In schools, students see things for the first time: in math, how wholes can be divided into fractional parts, and how every line on a graph can also be expressed as an equation. In literature classes, they come to appreciate the way a short-story author foreshadows, and a roomful of children write a play together, learning to be constructive critics of their own and each other’s work. School is where students dig a hole outside their classroom and see revealed previously hidden layers of soil, and where they learn to do experiments to see how each layer holds water and supports life. With classmates, they learn about both the richness and the suffering of ethnic and racial communities, helping them to become better citizens. School is where students learn about money and the basic mathematical operations, building financial literacy. In schools, students learn to see patterns in nature, whether in the rings of a tree or the bracts of a pinecone. They come to see how things are connected, like water temperatures and the ratio of male-to-female fish.
In schools, minds are opened, and ideas are made exciting. History comes alive, and young people actively participate in the fine arts. They reenact and discuss famous speeches, learn what it means to hold an election, find themselves on a map, and write about their lives. They learn from more than what is blatantly obvious, and build intellectual skills invaluable in families, workplaces, and politics.
The absence of focus on young people’s intellectual lives, in the endless parade of reports, guidelines, and recommendations urging schools to reopen, is remarkable. It reveals how, unintentionally but unmistakably, we underestimate and undermine the intellectual lives of the young. Young people deserve to be stimulated intellectually, and to be aided and encouraged in their progress. All of us—as friends, family members, and neighbors—can show more respect to their intellectual lives and capacities.
There is a second gap in the reports urging us to throw open the doors of schools, and it is related to the first: the expert role of the teacher is under-emphasized. If we only needed schools to deliver meals, we could deliver them to children’s homes, as we do pizzas! And parents are not only frustrated with home-schooling because they are often trying to combine it with working from home–the problem is that they are not trained teachers! Let us, in these reports, name and celebrate teachers’ skills and contributions. These, too, can be rather easily conveyed.
A teacher’s questions help students to see the importance of an historical event, and to understand even the concept of time.
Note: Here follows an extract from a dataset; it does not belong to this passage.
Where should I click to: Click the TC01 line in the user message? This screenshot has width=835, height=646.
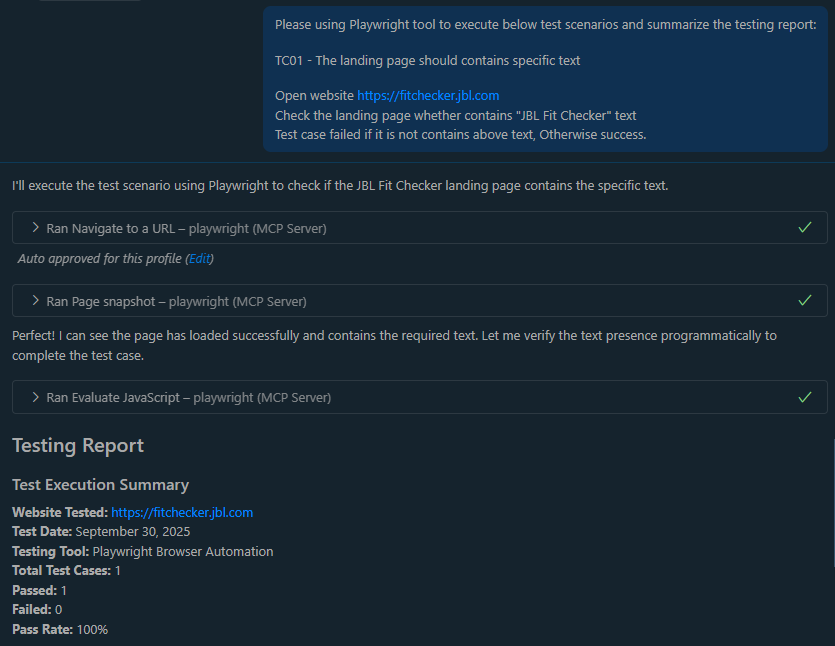point(427,61)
It is teachers who grasp the process of learning to read and can take students through the stages. Teachers are trained to pick out inspiring children’s literature to share with kids, and to identify the unique interests of each student so that they can pick just the right book for each to encourage a love of reading. Teachers are the ones who build bridges between the school and the community, hosting a holocaust survivor, and sending water samples collected by the students to a local environmental agency. Teachers educate about root systems and ecosystems by building a school garden that the children tend, a garden from which they prepare a meal. Teachers know how to visually demonstrate the amount of the world’s water that is potable, and build knowledge and passion that leads students to advocate for clean water. Teachers practice the scientific method with students, show how Algebra I can build to Algebra II, and demonstrate the distinct periods of Picasso’s art and of art history.
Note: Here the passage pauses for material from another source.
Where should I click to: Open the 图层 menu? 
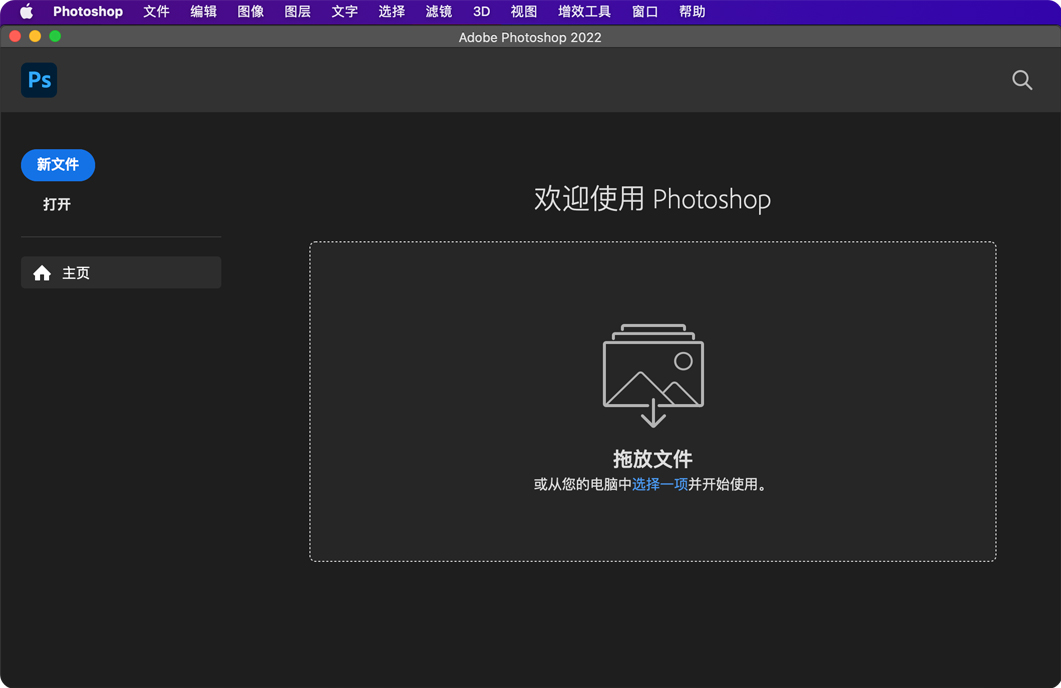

Teachers are doing their jobs when they light students up intellectually. Teachers are trained to help young people learn to distinguish, categorize, question, dissect, criticize, rethink, express, compute, induce, and deduce. We need to acknowledge and reward this!
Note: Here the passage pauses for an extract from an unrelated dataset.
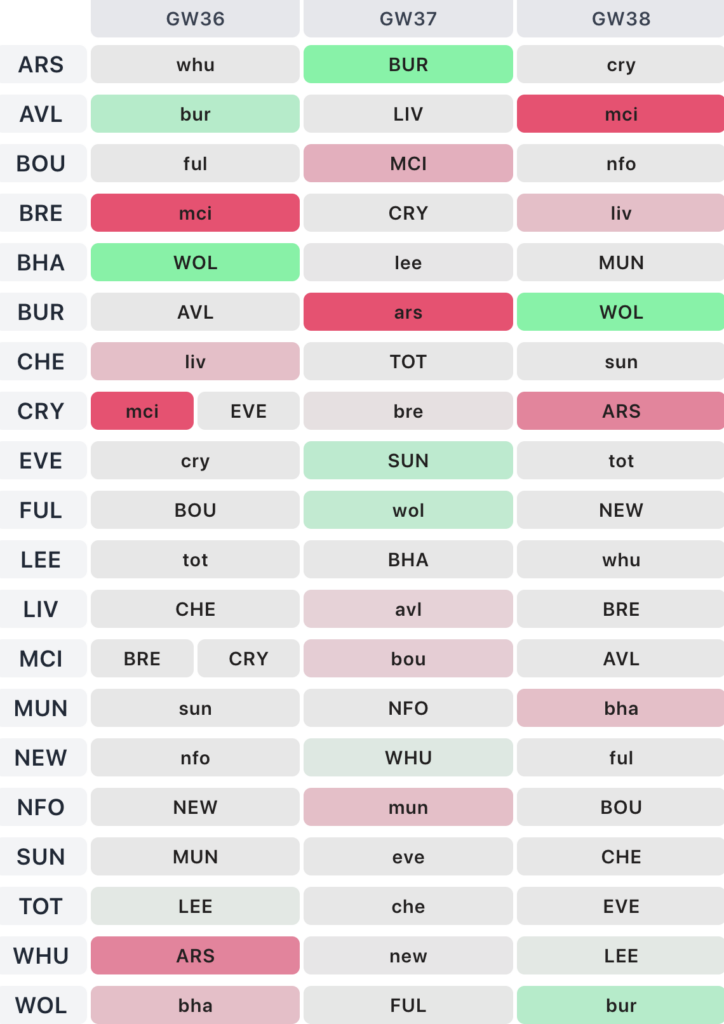724x1024 pixels.
Task: Select the LIV team row label
Action: point(41,609)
Schools do indeed fill many social functions—more, in fact, than they are staffed or funded to carry out as well as they could. But first and foremost, schools are where students learn who, how, what, when, where, why, and more, aided by skillful educators. Let’s celebrate that function of educational institutions more, and that hunger in children to learn. We want students to have confidence in their intellectual and creative capacities!
Let’s agree that the capacity of children to learn and to learn how to learn is so important, to our young people and to society, that we will do everything we can to get COVID under control so that schoolhouse doors can, as soon as possible, safely re-open.
Conversations with Hannah Swaden and Brennin Weiswerda were helpful in developing this essay.